Ok, well, now I've been told by two people that they actually read this, so I better get moving...
About six weeks or so ago, we discovered an interesting issue when we send data to Amazon. The issue is related to updating descriptive content (such as Book Descriptions, Author Bio's, etc.).
First, some background. Amazon uses the ONIX files we send them in two separate processes. The first, is what they call the bibliographic update, and the second is the descriptive copy update. Bibliograhic information - for the purposes of this entry - refers to Title, Author, price, status, Publisher, trim size, etc. This is an important distinction to make as I wouldn't want anyone to walk away from reading this thinking that the problem is bigger than it really is.
What we have found, however, is that if a Publisher changes it's Distributor (ie. vendor of record), then the Descriptive content (ONLY) cannot be updated automatically via ONIX records anymore. This is a big problem now that so many publishers have shifted distributors in the recent past.
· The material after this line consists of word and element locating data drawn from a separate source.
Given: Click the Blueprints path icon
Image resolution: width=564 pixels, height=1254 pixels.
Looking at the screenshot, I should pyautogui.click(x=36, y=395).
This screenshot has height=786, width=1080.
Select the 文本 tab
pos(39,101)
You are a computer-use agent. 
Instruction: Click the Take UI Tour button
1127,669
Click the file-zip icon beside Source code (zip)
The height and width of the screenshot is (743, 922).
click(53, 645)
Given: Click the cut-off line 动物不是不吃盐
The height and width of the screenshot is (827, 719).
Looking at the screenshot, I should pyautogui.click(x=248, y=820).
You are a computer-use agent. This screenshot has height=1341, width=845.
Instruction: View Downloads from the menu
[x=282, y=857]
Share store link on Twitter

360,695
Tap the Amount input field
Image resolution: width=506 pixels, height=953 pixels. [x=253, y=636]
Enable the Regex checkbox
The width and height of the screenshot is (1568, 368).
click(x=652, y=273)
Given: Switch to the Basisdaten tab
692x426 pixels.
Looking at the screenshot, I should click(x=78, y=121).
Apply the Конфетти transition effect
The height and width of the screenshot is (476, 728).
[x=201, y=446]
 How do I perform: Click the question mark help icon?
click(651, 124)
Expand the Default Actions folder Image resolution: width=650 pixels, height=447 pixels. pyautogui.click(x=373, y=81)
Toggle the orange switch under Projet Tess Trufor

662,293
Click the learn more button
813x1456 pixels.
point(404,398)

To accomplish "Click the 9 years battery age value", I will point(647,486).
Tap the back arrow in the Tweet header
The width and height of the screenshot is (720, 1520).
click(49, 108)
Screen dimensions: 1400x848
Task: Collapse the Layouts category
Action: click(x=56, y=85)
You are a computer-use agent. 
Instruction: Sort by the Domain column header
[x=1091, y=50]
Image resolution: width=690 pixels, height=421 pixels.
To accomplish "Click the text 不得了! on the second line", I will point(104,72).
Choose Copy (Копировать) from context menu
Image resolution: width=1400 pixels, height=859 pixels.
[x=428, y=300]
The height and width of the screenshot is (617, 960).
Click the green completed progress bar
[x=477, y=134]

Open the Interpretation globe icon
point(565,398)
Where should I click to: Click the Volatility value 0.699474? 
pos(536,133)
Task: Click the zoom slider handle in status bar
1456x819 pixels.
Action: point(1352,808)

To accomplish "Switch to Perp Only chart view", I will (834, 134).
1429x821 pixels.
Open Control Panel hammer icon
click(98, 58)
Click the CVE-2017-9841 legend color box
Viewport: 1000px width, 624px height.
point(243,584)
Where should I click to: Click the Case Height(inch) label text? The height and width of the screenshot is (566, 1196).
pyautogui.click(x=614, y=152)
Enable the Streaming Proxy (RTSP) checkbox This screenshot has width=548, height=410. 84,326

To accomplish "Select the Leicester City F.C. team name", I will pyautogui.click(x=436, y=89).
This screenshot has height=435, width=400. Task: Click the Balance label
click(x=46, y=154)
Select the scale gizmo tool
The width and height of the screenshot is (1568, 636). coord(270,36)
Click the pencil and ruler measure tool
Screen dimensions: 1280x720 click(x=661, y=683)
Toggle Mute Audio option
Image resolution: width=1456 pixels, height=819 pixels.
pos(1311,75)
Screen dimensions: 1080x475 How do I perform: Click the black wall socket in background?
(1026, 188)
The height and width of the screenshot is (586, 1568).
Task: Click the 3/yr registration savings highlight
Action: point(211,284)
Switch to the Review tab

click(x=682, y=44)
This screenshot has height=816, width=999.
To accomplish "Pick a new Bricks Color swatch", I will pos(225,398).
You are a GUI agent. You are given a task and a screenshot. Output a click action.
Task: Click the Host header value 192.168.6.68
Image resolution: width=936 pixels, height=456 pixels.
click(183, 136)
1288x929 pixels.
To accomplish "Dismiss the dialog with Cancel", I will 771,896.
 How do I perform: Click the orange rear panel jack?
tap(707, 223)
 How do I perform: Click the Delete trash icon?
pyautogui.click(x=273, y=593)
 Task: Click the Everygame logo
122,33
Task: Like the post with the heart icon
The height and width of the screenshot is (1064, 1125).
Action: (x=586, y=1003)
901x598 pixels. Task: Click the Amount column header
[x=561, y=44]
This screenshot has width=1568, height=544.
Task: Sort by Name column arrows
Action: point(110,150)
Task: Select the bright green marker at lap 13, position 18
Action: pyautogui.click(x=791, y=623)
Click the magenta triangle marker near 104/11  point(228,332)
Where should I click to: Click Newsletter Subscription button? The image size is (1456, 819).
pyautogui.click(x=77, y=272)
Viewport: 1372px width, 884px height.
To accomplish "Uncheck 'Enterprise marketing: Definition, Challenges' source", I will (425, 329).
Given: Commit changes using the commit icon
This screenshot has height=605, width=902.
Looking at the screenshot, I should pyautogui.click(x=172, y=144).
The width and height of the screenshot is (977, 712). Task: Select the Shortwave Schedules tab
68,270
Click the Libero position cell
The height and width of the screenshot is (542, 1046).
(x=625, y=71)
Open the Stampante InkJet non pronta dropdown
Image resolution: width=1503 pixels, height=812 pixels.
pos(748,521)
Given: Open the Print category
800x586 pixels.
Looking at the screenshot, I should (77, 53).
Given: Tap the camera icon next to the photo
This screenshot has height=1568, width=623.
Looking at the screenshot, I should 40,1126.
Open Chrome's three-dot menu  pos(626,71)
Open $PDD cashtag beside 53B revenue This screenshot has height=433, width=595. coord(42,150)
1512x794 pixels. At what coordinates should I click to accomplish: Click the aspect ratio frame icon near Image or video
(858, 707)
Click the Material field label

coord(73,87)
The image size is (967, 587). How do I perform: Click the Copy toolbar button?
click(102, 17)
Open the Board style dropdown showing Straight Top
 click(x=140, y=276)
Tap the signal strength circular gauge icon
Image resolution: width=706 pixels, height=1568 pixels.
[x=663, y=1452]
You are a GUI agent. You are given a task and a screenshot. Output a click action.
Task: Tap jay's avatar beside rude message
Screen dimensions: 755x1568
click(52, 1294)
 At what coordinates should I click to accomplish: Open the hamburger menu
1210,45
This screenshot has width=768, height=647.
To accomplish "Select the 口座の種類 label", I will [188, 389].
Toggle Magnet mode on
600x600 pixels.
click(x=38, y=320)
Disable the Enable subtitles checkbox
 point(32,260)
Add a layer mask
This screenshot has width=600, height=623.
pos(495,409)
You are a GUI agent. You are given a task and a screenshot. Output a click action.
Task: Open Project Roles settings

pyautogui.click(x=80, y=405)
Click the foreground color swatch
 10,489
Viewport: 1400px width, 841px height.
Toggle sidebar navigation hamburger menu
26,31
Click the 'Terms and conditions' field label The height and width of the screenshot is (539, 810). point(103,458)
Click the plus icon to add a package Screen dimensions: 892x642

We found this problem when several of our customers complained (independently of one another) that when they uploaded new descriptions to us, they weren't showing up on Amazon's website. Tracking through these problems and discussing them with Amazon's catalog department, only gave us the answer that these titles would have to be updated manually through the online form.
This problem has probably been around for a very long time, but it has flown under the radar - until now. Why? Because, one, publishers didn't move around very much. And, if they did, that distributor did not send data to Amazon via ONIX. Second, how often do book descriptions change after the book has been published? Not too often, but when they do, it is usually for a reason that there is some type of new publicity associated with the title, like a big endorsement, or movie tie-in. So, handling these one-offs through the catalog department was a manageable alternative to fixing the system.
But now, it's not. This is a conundrum for the publisher on three fronts:
First, publishers (at least those who use our services... plug, plug) have never had to worry about which titles they updated before. They just updated the information in the database and went about their business. The systems did the rest - identifying which titles have been changed, and which needed to be resent out to the trade via ONIX. Now, they need to track which titles have come from publishers who were distributed by someone else previously, and keep track of precisely what change was made to the record.
Second, once a publisher uses the online form to make a change to a title, that title is given a status in Amazon's systems saying it was manually updated. Amazon considers that a 'sticky' change. In other words, once a title is changed manually, nothing on that title can be changed except through the online form. So, that means that what was a descriptive copy problem now becomes a bibliographic data problem as well. So, if a publisher updates the price of a book, and that title is 'stuck', then the price update will not go through (at Amazon).
Lastly, Amazon does not have any way to give us, or any publisher a listing of which titles they consider to be 'stuck'. The only way that we can find out is to query the catalog department on a case by case basis.
So, essentially we are left with a situation where we don't know whether our ONIX updates will update Amazon's site or not. This puts all the weight back on the publisher to check and see whether Amazon really updated the information. Some of our publishers send 2000 - 5000 changes a week! There is no way to check all that!
Emails to Amazon's people about this issue have gone unanswered and unacknowledged. Hopefully, as the questions start to flood into the catalog department, now that so many publishers have changed distributors in the past 6 weeks, they will see the problem as critical enough to address. Otherwise our friend in the catalog department - who is incredibly responsive, and helps us out tremendously - won't be able to get anything else done.